Chasing the Scoop, Not So Fast
In the rush to "be first" reporters often bypass the whole story whether about sports, news or Taylor Swift
Here's what happens when reporters fall into the trap of breaking news too fast without checking facts.
A news outlet pushes its reporters to be first with breaking news and rushes so the site or station can get clicks from readers or listeners.
The more clicks or ratings received, the better for the owners. Those numbers show advertisers the amount of website traffic, viewers or listeners. This translates into more people possibly spending more money at a business that advertises with the media outlet.
But this method can create half-truths, misleading information and flat-out lies. That mess then leads to unnecessary drama and pure gossip.
Once upon a time before social media and the internet, reporters had a few hours to gather facts on news before a set deadline. That meant checking with officials who could confirm or deny information. Sometimes that meant “no comment” from a source. Editors never allowed hearsay to be published and most reporters knew better.
With the internet came the 24/7 news cycle and social media. Information overload and a Wild West of wrongs.
Let's take an example.
Tis the season for football coaches to make career changes. Unlike years ago, coaches simply don't stay at a school district for decades. They come, they go. This phenomena happens usually right after the season ends.
Let's say a coach tells some players he is leaving. A news outlet reports that the coach, which some parents and players did not like during the season, is leaving based on complete hearsay with no source — named or unnamed — confirming. The news outlet doesn't have a statement from the school. There's a vague reference that the school will release a statement later in the day that never comes.
Later a different reporter asks the school to confirm to if there's a resignation letter. Nope. Curious. Maybe the school didn't see this news coming or something else is swirling other than a coach just wanting a better job. The original news outlet never reports a statement from the school. The coach isn't releasing a statement.
Is the “news” even true? Is the coach really leaving? Or did someone leak it on purpose? With no proof it's hard to know, and the outlet did not say an unnamed source.
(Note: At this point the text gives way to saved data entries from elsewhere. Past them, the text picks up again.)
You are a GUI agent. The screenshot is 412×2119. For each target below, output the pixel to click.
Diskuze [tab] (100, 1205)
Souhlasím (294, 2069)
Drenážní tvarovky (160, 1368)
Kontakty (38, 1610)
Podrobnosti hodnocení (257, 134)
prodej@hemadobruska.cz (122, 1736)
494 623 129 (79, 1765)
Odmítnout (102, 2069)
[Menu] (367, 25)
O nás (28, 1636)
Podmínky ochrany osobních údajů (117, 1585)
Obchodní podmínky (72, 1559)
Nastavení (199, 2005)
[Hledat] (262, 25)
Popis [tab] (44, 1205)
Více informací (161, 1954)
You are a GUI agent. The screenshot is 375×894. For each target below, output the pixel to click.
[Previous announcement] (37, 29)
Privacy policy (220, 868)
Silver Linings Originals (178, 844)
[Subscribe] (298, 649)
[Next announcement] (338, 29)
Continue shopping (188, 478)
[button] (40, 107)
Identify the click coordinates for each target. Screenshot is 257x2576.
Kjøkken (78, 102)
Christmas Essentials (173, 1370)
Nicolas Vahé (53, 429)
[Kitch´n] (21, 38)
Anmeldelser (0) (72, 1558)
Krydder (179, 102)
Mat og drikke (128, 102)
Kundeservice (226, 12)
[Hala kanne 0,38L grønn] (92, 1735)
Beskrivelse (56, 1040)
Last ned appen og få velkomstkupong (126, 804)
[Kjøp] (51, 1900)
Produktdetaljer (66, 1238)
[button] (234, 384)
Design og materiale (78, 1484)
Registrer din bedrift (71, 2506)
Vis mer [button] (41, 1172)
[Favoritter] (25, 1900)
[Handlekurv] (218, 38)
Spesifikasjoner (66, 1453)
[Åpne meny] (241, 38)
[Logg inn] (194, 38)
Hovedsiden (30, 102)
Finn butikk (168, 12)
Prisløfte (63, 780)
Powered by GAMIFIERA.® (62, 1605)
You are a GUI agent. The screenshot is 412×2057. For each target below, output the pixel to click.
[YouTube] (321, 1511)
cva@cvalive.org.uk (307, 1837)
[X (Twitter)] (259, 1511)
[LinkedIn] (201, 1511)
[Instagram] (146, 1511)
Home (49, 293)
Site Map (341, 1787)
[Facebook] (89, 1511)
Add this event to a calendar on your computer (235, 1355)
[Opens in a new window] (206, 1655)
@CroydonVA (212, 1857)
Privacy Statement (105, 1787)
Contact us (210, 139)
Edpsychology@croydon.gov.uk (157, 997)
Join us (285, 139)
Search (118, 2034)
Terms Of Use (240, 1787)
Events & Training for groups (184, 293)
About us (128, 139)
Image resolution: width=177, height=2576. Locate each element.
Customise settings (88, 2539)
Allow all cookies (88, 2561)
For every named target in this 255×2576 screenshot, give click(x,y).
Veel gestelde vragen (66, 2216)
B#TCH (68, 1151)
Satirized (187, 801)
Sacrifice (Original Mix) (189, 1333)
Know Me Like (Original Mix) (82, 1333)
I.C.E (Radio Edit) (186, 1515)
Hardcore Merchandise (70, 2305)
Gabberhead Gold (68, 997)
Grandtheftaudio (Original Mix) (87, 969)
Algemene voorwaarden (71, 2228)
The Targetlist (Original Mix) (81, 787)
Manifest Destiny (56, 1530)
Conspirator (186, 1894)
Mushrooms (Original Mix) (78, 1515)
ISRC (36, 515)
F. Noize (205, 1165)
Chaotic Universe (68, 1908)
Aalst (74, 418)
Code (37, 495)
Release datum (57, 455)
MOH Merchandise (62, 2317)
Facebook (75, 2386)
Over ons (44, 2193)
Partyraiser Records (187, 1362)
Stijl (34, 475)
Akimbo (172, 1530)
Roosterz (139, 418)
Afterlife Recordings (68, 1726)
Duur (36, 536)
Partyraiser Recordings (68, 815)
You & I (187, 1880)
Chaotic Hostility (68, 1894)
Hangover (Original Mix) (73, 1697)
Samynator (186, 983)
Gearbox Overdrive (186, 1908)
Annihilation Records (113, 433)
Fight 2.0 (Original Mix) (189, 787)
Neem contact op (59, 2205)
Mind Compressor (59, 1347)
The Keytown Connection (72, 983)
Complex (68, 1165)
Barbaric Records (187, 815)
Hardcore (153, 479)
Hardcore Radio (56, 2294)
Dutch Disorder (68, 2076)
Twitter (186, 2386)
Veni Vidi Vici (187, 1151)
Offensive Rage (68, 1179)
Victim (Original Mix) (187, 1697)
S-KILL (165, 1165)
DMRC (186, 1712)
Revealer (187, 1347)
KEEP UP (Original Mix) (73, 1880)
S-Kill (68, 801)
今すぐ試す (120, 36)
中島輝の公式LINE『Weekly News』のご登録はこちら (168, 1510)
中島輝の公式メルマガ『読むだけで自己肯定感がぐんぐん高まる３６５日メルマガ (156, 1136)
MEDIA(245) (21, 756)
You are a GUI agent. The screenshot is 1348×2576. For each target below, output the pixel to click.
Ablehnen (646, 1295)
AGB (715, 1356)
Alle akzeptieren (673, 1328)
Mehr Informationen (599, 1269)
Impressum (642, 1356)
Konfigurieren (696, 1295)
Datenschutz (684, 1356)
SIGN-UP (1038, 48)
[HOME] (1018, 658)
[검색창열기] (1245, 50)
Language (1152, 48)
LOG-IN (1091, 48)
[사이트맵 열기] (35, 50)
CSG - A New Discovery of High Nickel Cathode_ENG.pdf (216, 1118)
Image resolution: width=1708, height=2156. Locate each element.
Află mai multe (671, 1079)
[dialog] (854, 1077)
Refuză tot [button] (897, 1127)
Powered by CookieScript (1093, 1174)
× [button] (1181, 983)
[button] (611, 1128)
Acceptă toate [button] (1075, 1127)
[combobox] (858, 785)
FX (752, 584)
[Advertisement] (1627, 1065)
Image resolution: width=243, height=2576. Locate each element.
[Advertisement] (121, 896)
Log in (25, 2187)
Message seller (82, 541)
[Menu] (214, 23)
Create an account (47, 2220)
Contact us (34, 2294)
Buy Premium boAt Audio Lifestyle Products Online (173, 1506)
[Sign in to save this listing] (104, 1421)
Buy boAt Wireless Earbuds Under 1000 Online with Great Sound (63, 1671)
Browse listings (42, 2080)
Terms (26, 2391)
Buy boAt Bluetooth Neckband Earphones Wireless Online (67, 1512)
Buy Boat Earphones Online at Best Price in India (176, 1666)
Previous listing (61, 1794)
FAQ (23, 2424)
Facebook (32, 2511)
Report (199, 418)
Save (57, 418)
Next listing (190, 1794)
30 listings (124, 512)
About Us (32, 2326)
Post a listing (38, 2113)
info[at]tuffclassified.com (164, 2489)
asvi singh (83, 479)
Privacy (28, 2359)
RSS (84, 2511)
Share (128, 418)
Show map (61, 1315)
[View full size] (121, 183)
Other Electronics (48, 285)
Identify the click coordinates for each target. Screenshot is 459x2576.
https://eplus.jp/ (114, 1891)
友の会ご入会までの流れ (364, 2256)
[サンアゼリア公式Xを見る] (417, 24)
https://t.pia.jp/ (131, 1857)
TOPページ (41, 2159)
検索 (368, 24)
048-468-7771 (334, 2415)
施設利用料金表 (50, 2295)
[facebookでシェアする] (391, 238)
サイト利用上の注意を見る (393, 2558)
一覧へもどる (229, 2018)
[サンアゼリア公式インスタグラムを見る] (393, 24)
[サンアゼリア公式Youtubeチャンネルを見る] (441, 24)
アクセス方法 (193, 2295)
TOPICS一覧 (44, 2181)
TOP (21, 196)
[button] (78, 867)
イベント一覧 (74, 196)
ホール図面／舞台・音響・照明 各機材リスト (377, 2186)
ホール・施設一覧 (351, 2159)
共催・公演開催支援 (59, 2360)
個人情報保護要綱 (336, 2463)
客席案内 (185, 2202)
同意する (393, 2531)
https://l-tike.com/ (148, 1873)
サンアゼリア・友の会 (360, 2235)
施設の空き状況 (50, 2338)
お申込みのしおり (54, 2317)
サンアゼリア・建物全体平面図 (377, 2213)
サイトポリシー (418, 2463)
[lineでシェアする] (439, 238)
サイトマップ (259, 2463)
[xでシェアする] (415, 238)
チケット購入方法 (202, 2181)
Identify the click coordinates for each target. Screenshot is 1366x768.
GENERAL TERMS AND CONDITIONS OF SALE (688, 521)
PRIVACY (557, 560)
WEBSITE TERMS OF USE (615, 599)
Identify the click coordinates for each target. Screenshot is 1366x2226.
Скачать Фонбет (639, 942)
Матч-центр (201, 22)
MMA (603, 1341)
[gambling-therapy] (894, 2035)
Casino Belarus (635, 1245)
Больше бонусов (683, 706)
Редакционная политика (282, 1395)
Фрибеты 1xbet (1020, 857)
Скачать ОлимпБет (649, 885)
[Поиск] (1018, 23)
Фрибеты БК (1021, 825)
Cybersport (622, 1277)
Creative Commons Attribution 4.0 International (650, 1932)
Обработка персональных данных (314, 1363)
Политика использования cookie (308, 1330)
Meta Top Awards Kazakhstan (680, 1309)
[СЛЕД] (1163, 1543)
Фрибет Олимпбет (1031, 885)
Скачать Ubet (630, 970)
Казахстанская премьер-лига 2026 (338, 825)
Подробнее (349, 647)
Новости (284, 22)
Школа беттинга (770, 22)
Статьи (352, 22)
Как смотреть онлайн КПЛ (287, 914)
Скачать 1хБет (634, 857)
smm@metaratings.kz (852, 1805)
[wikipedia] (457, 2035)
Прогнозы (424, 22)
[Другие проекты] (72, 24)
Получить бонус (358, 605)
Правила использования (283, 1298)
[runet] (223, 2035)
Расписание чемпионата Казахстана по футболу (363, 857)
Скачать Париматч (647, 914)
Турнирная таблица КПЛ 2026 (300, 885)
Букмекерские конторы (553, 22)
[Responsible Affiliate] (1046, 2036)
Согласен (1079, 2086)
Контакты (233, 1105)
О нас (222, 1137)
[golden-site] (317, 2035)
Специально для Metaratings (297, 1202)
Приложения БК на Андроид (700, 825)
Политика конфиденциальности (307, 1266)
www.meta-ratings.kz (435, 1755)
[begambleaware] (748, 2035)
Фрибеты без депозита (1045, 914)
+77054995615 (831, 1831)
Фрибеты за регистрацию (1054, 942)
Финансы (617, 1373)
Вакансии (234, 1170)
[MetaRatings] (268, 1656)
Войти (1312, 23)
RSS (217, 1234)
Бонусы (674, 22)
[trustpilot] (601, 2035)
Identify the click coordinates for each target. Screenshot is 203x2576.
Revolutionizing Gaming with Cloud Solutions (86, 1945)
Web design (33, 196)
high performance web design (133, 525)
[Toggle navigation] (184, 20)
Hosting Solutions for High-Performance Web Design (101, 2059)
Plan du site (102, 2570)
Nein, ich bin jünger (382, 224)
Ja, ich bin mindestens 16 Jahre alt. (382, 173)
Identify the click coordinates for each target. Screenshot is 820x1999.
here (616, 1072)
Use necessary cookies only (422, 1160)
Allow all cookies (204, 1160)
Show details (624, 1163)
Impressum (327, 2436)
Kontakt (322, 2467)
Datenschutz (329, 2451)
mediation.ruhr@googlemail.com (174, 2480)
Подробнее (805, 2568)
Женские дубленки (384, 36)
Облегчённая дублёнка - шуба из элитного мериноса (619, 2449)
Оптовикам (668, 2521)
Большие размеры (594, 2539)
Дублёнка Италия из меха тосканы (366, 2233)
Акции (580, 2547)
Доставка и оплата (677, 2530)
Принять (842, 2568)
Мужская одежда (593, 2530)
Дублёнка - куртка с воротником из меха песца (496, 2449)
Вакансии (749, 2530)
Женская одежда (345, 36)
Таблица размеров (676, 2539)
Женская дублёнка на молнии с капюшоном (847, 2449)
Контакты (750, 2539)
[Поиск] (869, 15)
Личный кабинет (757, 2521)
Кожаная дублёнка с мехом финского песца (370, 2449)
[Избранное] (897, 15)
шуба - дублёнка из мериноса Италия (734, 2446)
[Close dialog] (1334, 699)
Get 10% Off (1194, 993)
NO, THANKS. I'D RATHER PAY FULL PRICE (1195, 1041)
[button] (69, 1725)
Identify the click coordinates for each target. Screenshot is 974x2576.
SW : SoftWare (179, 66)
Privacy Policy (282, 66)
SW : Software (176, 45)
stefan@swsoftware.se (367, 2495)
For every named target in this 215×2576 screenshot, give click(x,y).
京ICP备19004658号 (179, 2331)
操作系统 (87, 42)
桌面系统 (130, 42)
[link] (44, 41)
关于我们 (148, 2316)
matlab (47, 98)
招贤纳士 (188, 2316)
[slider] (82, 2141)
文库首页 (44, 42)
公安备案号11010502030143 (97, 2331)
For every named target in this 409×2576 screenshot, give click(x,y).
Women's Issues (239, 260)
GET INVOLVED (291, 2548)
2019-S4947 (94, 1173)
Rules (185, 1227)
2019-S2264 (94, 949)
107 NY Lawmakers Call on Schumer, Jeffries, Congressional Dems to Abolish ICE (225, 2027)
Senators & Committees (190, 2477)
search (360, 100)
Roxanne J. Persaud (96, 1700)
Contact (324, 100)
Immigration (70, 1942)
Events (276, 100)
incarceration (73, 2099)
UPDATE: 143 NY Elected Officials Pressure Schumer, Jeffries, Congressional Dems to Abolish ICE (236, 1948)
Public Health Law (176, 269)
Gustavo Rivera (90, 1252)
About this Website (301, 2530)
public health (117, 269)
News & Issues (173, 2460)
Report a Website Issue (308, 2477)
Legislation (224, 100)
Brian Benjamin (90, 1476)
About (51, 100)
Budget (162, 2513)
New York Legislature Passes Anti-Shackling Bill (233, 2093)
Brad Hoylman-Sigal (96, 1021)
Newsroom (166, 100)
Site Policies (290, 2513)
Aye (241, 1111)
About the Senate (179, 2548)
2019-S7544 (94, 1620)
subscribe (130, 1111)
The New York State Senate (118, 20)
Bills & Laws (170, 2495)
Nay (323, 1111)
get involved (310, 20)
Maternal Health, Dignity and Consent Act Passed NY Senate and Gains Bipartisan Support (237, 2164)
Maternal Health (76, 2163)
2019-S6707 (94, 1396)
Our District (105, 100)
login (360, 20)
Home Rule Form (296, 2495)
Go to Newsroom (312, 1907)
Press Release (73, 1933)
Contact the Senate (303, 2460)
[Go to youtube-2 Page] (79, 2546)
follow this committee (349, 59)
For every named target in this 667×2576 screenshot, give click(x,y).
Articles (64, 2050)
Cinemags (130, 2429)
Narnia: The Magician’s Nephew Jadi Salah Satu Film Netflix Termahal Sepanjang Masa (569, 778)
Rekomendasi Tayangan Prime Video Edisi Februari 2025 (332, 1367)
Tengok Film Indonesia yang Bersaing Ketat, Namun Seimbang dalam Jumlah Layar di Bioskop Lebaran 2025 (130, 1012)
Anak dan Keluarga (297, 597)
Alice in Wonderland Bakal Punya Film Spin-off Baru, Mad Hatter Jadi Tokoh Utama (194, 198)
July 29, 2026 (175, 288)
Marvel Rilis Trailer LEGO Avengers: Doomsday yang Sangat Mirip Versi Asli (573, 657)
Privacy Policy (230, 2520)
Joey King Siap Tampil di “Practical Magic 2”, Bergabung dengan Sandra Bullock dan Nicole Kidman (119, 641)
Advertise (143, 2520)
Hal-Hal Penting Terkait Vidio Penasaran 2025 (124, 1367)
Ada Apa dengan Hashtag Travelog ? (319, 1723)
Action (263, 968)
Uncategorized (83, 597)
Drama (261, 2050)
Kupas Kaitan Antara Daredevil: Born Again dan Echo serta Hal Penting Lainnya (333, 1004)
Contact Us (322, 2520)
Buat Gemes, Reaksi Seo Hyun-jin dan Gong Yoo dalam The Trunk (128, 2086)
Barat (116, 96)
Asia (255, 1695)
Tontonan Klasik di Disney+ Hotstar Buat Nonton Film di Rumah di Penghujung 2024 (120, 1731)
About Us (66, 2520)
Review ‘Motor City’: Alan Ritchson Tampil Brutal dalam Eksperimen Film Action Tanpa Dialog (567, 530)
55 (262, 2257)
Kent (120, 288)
But the horse has left the gate in a race to be first with breaking news.
Rumors swirl on social media. Did the coach's losing season make administration and fans angry? Were they going to terminate him and he bolted first? Was the pressurebfrom the season too much? Was it true he didnt get along with certain board members? Should the school have hired another coach instead of the one leaving? Was it because the school didn't have enough fancy facilities? The questions go on and on for more than 24 hours — post after repost. Shares galore. Everyone's got an opinion.
News finally breaks on a different online site. Yes, the coach is leaving for another school, and that town's newspaper announced it. See, told you so, everyone says. More gossip churns.
The truth is set free on social media on a post in a community group. Actually, the coach is leaving for a personal reason to be closer to a medical facility for his child and took a coaching job.
This is why journalists, editors, bloggers, keyboard warriors – really, anyone who types on a public platform – should never publish information until they have as much concrete information as you can possibly have.
Whether a journalist or not, if you publish information, you should take heed of the Society of Professional Journalists Code of Ethics.
The Code includes the following: “Seek Truth and Report It”, “Minimize Harm”, “Act Independently” and “Be Accountable and Transparent.” You can read all of them here.
Take responsibility for the accuracy of their work. Verify information before releasing it. Use original sources whenever possible.
Remember that neither speed nor format excuses inaccuracy.
Gather, update and correct information throughout the life of a news story.
Identify sources clearly. The public is entitled to as much information as possible to judge the reliability and motivations of sources.
The entire SPJ Code of Ethics is vital as it covers all media — print, digital, broadcast and whatever medium emerges next.
One point in the Code to remember whether you are a reporter or a citizen transmitting information on Facebook is:
Balance the public’s need for information against potential harm or discomfort. Pursuit of the news is not a license for arrogance or undue intrusiveness.
Avoid pandering to lurid curiosity, even if others do.
And my favorite journalism lesson really isn't really in the ethics code, but one I learned from a journalism professor who wrote it in big letters on a blackboard.
Never assume. It makes an ASS out of U and Me.